The present invention relates, in general, to electronics, and more particularly, to semiconductors, structures thereof, and methods of forming semiconductor devices.
In the past, solar powered garden lights typically charged a battery from a solar cell during daylight conditions, and then used the charged battery to power an LED during nighttime conditions. The battery was typically charged by coupling the battery to the solar cell through a diode or a diode-connected transistor. The diode or diode-connected transistor introduced a voltage drop of about 0.7 Volts, which reduced the efficiency of the battery charging operation. Moreover, leakage through the diode or diode-connected transistor often reduced the efficiency of the charging operation.
The decision to power the LED usually was typically made in response to comparing the battery voltage with a voltage from a photo resistor. This comparison undesirably required a comparator, which usually was continuously powered from the battery, thereby undesirably increasing the power requirements of the system and reducing the efficiency of charging the battery. Additionally, the photo-resistor often was another system element which increased the costs.
The LED was typically powered by charging an inductor during one phase of a clock signal, and then discharging the inductor to supply current to the LED during another phase of the clock signal. The current flow to the LED was controlled by controlling the pulse width of the phases of the clock signal. However, the required pulse width modulation circuitry was fairly complex, and resulted in significant power consumption.

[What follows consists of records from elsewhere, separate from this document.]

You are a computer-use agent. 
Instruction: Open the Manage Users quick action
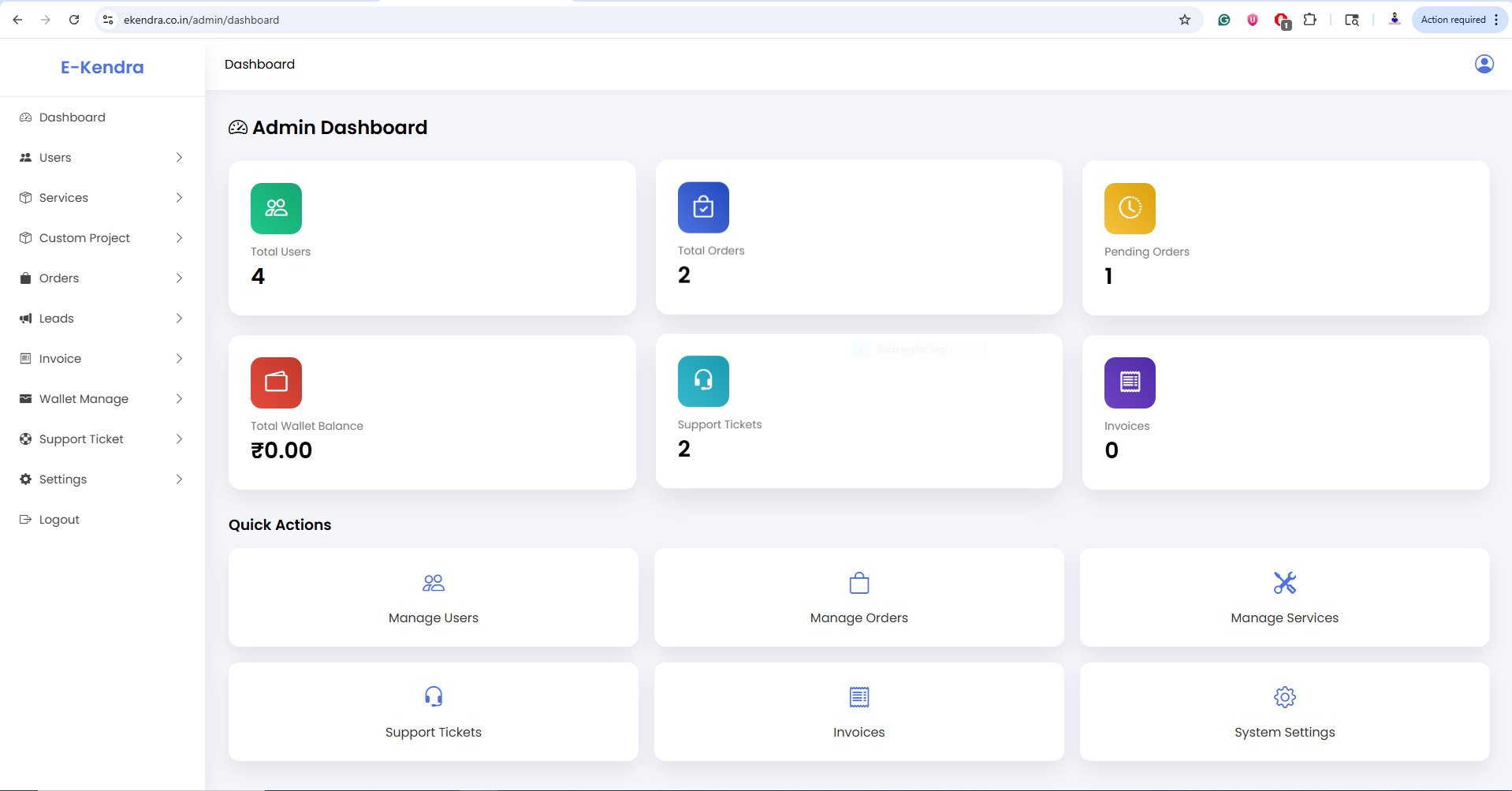pyautogui.click(x=433, y=598)
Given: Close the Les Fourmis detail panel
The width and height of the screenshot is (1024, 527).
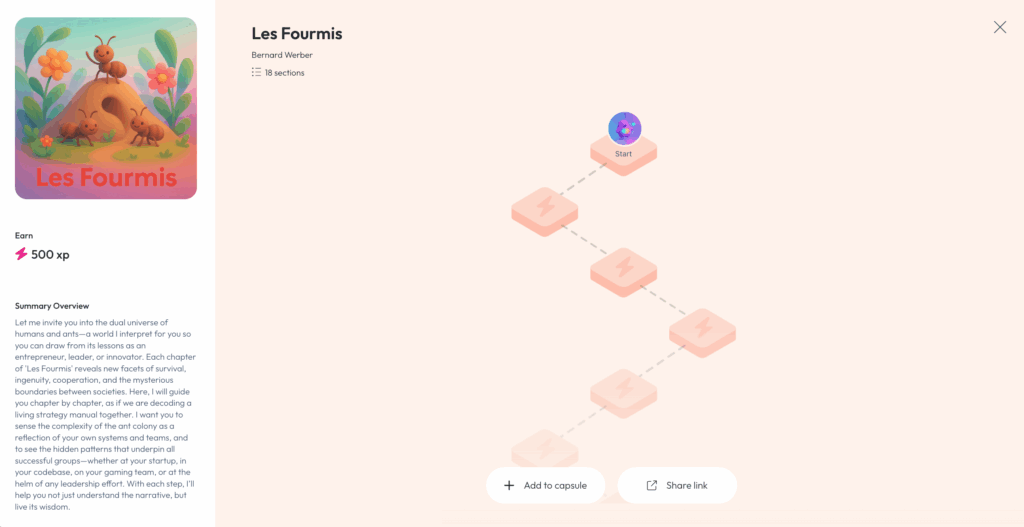Looking at the screenshot, I should coord(999,27).
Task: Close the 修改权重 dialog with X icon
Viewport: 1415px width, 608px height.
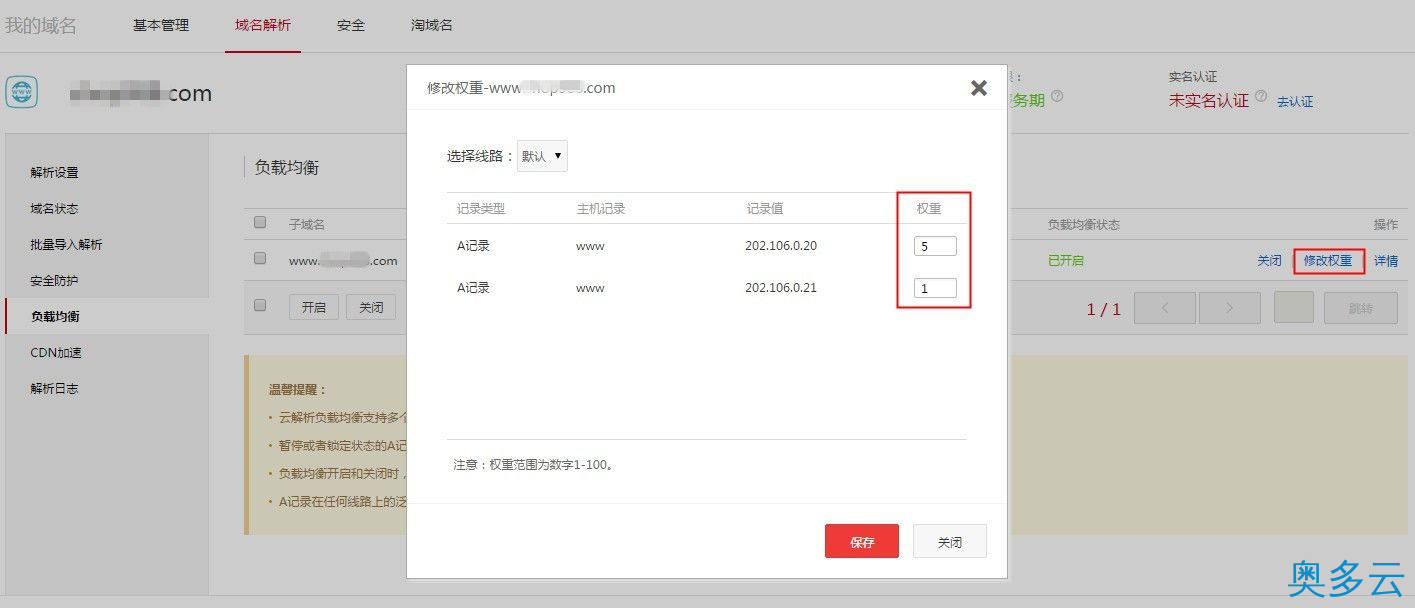Action: 978,88
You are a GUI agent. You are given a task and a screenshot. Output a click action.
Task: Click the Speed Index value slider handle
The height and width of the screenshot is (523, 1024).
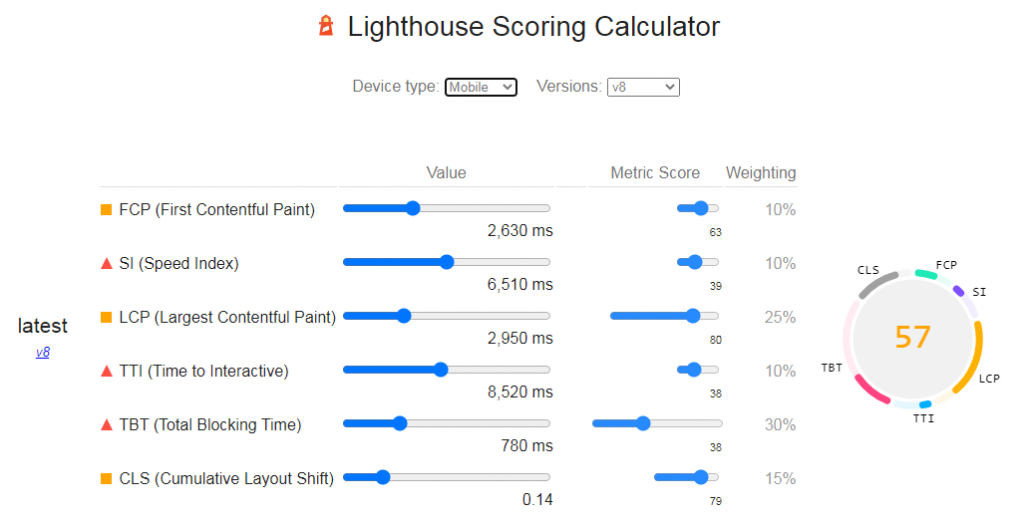click(447, 262)
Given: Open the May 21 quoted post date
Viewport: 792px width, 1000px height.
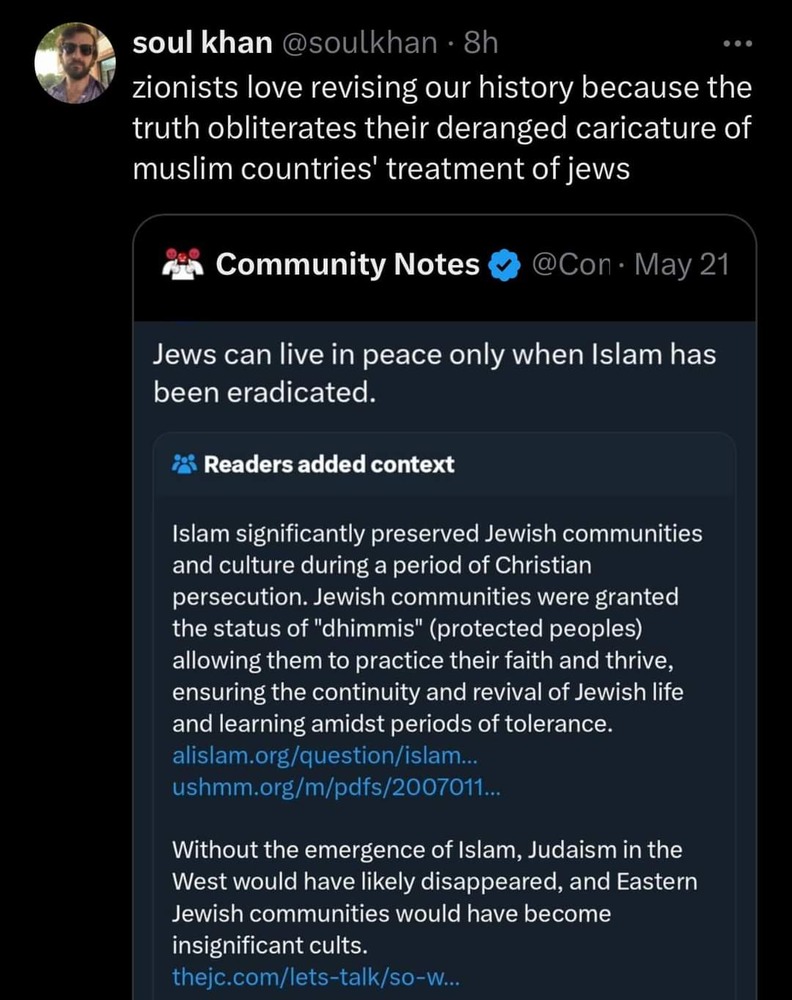Looking at the screenshot, I should coord(681,266).
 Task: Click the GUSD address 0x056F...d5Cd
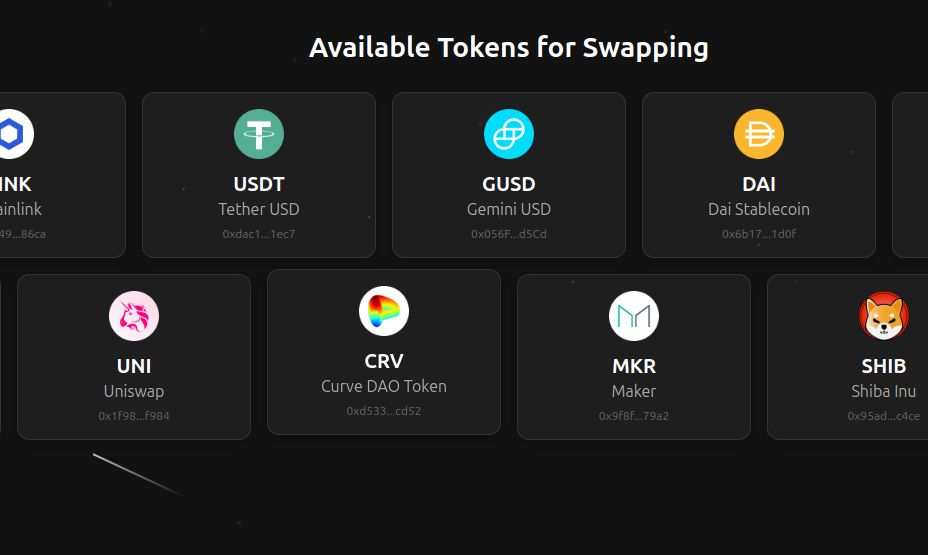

A capacitor often typically was connected in parallel with the LED, such that the capacitor was charged during the time that the inductor discharged to power the LED. The charged capacitor could then supply the LED during the period while the inductor was subsequently recharged. However, during the inductor discharge phase, it was possible that the inductor may remain electrically connected to the LED and capacitor after the inductor had been completely discharged. Under such conditions, charge could undesirably flow from the capacitor back into the inductor (reverse charge flow) at the end of the discharge phase.
It would therefore be desirable to have an improved solar powered garden light that operates more efficiently than conventional solar-powered lights, and that has a lower cost.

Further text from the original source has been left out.